**Set exercise:**
Convert the listing below into a JSON list of strings, with one string per line and blank lines omitted.

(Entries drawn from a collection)

· · · ·

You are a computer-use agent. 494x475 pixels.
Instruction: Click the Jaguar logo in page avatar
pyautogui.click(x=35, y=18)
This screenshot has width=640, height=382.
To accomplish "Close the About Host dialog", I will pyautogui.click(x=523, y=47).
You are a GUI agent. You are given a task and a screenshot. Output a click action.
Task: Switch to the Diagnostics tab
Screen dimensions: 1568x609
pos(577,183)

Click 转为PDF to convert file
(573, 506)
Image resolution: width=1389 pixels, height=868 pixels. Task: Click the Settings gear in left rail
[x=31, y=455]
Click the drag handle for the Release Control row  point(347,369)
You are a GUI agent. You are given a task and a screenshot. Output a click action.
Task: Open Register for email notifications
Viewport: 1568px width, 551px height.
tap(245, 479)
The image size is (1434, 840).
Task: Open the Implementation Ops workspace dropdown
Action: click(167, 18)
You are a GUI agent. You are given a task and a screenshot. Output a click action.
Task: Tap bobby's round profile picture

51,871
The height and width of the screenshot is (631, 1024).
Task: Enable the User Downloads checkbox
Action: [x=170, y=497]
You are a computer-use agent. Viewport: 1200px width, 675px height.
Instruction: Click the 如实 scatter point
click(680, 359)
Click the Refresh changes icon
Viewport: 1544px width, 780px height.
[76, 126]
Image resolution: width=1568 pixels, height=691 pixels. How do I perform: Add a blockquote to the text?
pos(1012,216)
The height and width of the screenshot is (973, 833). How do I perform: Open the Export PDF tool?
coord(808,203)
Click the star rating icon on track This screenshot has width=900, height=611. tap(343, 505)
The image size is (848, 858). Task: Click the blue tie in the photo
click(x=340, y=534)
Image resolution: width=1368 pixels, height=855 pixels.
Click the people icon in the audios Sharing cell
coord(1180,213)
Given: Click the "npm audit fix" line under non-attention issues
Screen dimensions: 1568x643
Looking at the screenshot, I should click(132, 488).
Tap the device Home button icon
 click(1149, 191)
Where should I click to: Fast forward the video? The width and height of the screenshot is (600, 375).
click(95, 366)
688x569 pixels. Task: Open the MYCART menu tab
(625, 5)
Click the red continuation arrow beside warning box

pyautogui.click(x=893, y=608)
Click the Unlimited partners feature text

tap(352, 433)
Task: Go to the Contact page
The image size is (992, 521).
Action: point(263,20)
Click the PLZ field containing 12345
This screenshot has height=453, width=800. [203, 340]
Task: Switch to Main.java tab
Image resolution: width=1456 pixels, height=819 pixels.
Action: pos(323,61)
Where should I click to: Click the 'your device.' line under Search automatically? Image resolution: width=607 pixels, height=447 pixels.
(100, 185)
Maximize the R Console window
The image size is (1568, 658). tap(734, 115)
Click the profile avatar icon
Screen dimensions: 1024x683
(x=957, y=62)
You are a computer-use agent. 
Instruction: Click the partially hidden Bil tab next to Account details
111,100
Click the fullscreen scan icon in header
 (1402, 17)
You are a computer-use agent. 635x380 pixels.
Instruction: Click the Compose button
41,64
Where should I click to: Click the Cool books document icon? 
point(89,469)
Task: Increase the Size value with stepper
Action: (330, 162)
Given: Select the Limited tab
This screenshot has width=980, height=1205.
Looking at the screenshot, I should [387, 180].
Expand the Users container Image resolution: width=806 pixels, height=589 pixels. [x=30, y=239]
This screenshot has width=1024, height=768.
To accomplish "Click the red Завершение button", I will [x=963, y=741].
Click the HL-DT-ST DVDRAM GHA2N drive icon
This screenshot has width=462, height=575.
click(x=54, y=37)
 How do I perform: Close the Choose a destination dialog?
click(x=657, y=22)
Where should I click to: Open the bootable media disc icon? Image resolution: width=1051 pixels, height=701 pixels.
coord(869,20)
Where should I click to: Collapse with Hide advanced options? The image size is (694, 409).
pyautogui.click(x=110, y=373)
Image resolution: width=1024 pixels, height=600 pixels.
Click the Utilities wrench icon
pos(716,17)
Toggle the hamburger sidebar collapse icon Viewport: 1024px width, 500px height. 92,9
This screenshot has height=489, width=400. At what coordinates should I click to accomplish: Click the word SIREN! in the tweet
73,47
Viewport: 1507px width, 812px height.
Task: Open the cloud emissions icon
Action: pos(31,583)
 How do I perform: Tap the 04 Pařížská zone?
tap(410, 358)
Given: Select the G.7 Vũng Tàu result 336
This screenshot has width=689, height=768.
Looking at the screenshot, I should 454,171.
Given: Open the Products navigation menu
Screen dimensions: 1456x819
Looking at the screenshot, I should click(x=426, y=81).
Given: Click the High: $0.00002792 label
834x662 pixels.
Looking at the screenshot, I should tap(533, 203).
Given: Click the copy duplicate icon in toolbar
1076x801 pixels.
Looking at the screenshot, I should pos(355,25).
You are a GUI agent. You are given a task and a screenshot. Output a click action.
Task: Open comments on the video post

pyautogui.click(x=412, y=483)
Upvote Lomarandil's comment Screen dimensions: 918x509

· · · ·

**Reply to the task:**
[
  "You are a computer-use agent. 494x475 pixels.",
  "Instruction: Click the Jaguar logo in page avatar",
  "pyautogui.click(x=35, y=18)",
  "This screenshot has width=640, height=382.",
  "To accomplish \"Close the About Host dialog\", I will pyautogui.click(x=523, y=47).",
  "You are a GUI agent. You are given a task and a screenshot. Output a click action.",
  "Task: Switch to the Diagnostics tab",
  "Screen dimensions: 1568x609",
  "pos(577,183)",
  "Click 转为PDF to convert file",
  "(573, 506)",
  "Image resolution: width=1389 pixels, height=868 pixels. Task: Click the Settings gear in left rail",
  "[x=31, y=455]",
  "Click the drag handle for the Release Control row  point(347,369)",
  "You are a GUI agent. You are given a task and a screenshot. Output a click action.",
  "Task: Open Register for email notifications",
  "Viewport: 1568px width, 551px height.",
  "tap(245, 479)",
  "The image size is (1434, 840).",
  "Task: Open the Implementation Ops workspace dropdown",
  "Action: click(167, 18)",
  "You are a GUI agent. You are given a task and a screenshot. Output a click action.",
  "Task: Tap bobby's round profile picture",
  "51,871",
  "The height and width of the screenshot is (631, 1024).",
  "Task: Enable the User Downloads checkbox",
  "Action: [x=170, y=497]",
  "You are a computer-use agent. Viewport: 1200px width, 675px height.",
  "Instruction: Click the 如实 scatter point",
  "click(680, 359)",
  "Click the Refresh changes icon",
  "Viewport: 1544px width, 780px height.",
  "[76, 126]",
  "Image resolution: width=1568 pixels, height=691 pixels. How do I perform: Add a blockquote to the text?",
  "pos(1012,216)",
  "The height and width of the screenshot is (973, 833). How do I perform: Open the Export PDF tool?",
  "coord(808,203)",
  "Click the star rating icon on track This screenshot has width=900, height=611. tap(343, 505)",
  "The image size is (848, 858). Task: Click the blue tie in the photo",
  "click(x=340, y=534)",
  "Image resolution: width=1368 pixels, height=855 pixels.",
  "Click the people icon in the audios Sharing cell",
  "coord(1180,213)",
  "Given: Click the \"npm audit fix\" line under non-attention issues",
  "Screen dimensions: 1568x643",
  "Looking at the screenshot, I should click(132, 488).",
  "Tap the device Home button icon",
  " click(1149, 191)",
  "Where should I click to: Fast forward the video? The width and height of the screenshot is (600, 375).",
  "click(95, 366)",
  "688x569 pixels. Task: Open the MYCART menu tab",
  "(625, 5)",
  "Click the red continuation arrow beside warning box",
  "pyautogui.click(x=893, y=608)",
  "Click the Unlimited partners feature text",
  "tap(352, 433)",
  "Task: Go to the Contact page",
  "The image size is (992, 521).",
  "Action: point(263,20)",
  "Click the PLZ field containing 12345",
  "This screenshot has height=453, width=800. [203, 340]",
  "Task: Switch to Main.java tab",
  "Image resolution: width=1456 pixels, height=819 pixels.",
  "Action: pos(323,61)",
  "Where should I click to: Click the 'your device.' line under Search automatically? Image resolution: width=607 pixels, height=447 pixels.",
  "(100, 185)",
  "Maximize the R Console window",
  "The image size is (1568, 658). tap(734, 115)",
  "Click the profile avatar icon",
  "Screen dimensions: 1024x683",
  "(x=957, y=62)",
  "You are a computer-use agent. ",
  "Instruction: Click the partially hidden Bil tab next to Account details",
  "111,100",
  "Click the fullscreen scan icon in header",
  " (1402, 17)",
  "You are a computer-use agent. 635x380 pixels.",
  "Instruction: Click the Compose button",
  "41,64",
  "Where should I click to: Click the Cool books document icon? ",
  "point(89,469)",
  "Task: Increase the Size value with stepper",
  "Action: (330, 162)",
  "Given: Select the Limited tab",
  "This screenshot has width=980, height=1205.",
  "Looking at the screenshot, I should [387, 180].",
  "Expand the Users container Image resolution: width=806 pixels, height=589 pixels. [x=30, y=239]",
  "This screenshot has width=1024, height=768.",
  "To accomplish \"Click the red Завершение button\", I will [x=963, y=741].",
  "Click the HL-DT-ST DVDRAM GHA2N drive icon",
  "This screenshot has width=462, height=575.",
  "click(x=54, y=37)",
  " How do I perform: Close the Choose a destination dialog?",
  "click(x=657, y=22)",
  "Where should I click to: Open the bootable media disc icon? Image resolution: width=1051 pixels, height=701 pixels.",
  "coord(869,20)",
  "Where should I click to: Collapse with Hide advanced options? The image size is (694, 409).",
  "pyautogui.click(x=110, y=373)",
  "Image resolution: width=1024 pixels, height=600 pixels.",
  "Click the Utilities wrench icon",
  "pos(716,17)",
  "Toggle the hamburger sidebar collapse icon Viewport: 1024px width, 500px height. 92,9",
  "This screenshot has height=489, width=400. At what coordinates should I click to accomplish: Click the word SIREN! in the tweet",
  "73,47",
  "Viewport: 1507px width, 812px height.",
  "Task: Open the cloud emissions icon",
  "Action: pos(31,583)",
  " How do I perform: Tap the 04 Pařížská zone?",
  "tap(410, 358)",
  "Given: Select the G.7 Vũng Tàu result 336",
  "This screenshot has width=689, height=768.",
  "Looking at the screenshot, I should 454,171.",
  "Given: Open the Products navigation menu",
  "Screen dimensions: 1456x819",
  "Looking at the screenshot, I should click(x=426, y=81).",
  "Given: Click the High: $0.00002792 label",
  "834x662 pixels.",
  "Looking at the screenshot, I should tap(533, 203).",
  "Given: Click the copy duplicate icon in toolbar",
  "1076x801 pixels.",
  "Looking at the screenshot, I should pos(355,25).",
  "You are a GUI agent. You are given a task and a screenshot. Output a click action.",
  "Task: Open comments on the video post",
  "pyautogui.click(x=412, y=483)",
  "Upvote Lomarandil's comment Screen dimensions: 918x509"
]